違法探索者の迷宮盗掘録 ゴミ溜めにいた男が英雄になるまでの話 作:穴熊拾弐
「あなたたちには、歴代最短での深層到達をしてもらうわ。誰もやったことがない、ド派手な成果を上げるのよ」
10日ほど前。
ベル家の別邸にやってきていたアンジェリカ嬢は、いつもの蠱惑的な笑みを浮かべて俺たちにそう言った。
すっかり勉強場所と化していた地下のソファでふんぞり返って木の実ジュースを味わう彼女に、カトルが首を傾げる。
「そんなことしていいのかな? 私はいいけど……ゼナウはあまり目立っちゃダメでしょう?」
「あら、どうして? ……ああ、彼の身分偽装のこと? もう調査は終わったから平気よ」
準備期間の間に行われるという合格者たちの身元調査。
俺の過去の経歴に関してはアンジェリカ嬢にお任せ状態だったが、無事に終わったらしい。

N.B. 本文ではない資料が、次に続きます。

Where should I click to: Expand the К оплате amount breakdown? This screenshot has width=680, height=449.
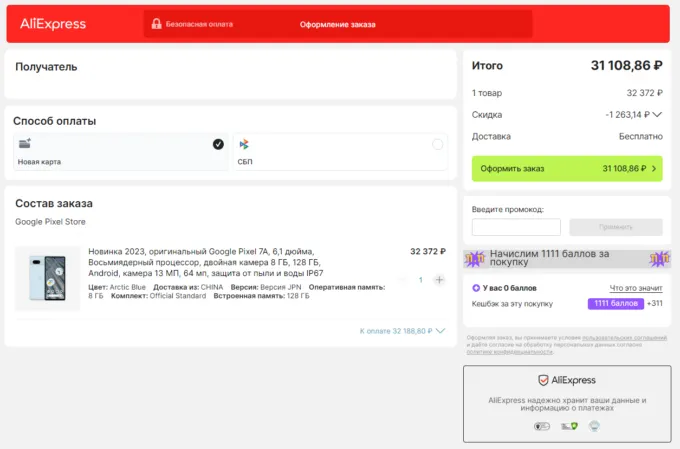[x=440, y=330]
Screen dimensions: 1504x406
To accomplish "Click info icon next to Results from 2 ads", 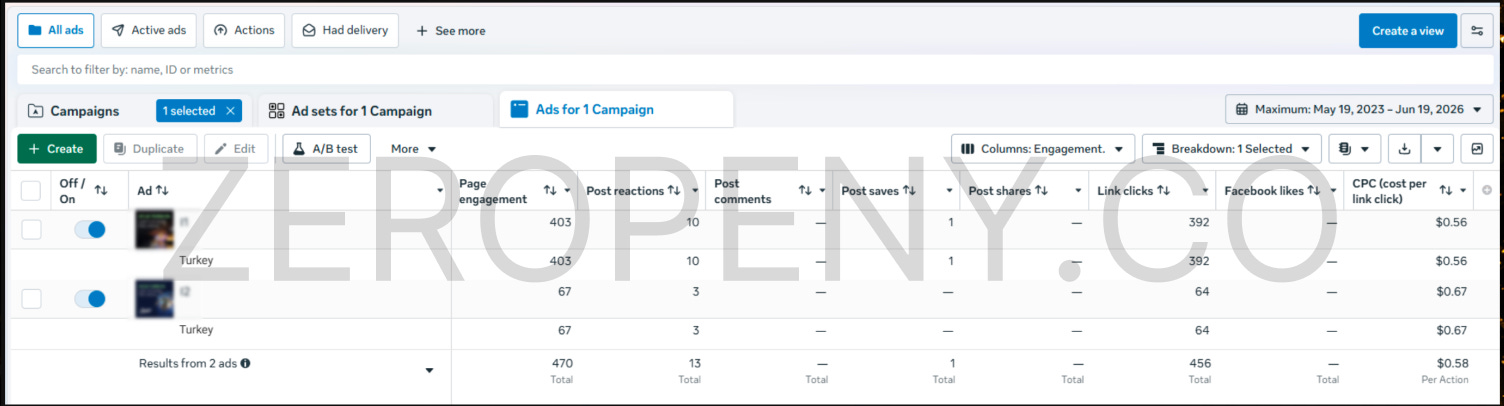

おやっさんたちが上手いことやってくれたのだろう。ありがたい限りだ。
今度お礼にお土産を持って行こう。
「彼は正真正銘この国の探索者。安心してぶちかましてきなさい」
「……ならいいんだね! 遠慮なくやっちゃおう!」
「……」
カトルさんもすっかり乗り気だが、一応その経歴上、俺は元罠工房の職人だからな?
あまり派手にやっても不味いと思うが……まあいいか。
アンジェリカ嬢がなんとかするのだろう。俺の仕事じゃない。
「んで、ここの迷宮の踏破条件は?」
迷宮において、各階層の移動は天地を貫く柱を通って行う。
ただ、それは階層の『入口』と『出口』が同じ場所であることを意味している。
つまり『入口』――柱を出て直ぐに戻れば『出口』に到達することになる。流石に即座に戻ればバレるが、それも柱の近くで野営でもして時間を稼げば済むわけだ。
それじゃそいつが本当にその階を踏破したかわかんねえだろ?
当然協会側もバカじゃない。
だから『何をもってその階層を踏破したか』という基準が作られた。
これに関しては各探索協会毎に微妙に異なるらしいが、大体3つほど基準が存在する。
「大体は他と一緒よ。まず基本の2つ――最初の踏破と、指定染獣の討伐ね」
1つは世界共通。最初にその階層を踏破することだ。
実は、下の階層に繋がる出口は2つある。
昇降機の通る柱と、階層のどこかに開いた地下に繋がる大穴だ。
まだ到達者がいない階層の柱は閉じられており、最初に探索者がそこに到達することで上の階層への扉が開く。
つまり、『大穴から未知の階層に下りて、柱を見つけること』で昇降機が使えるようになるのだ。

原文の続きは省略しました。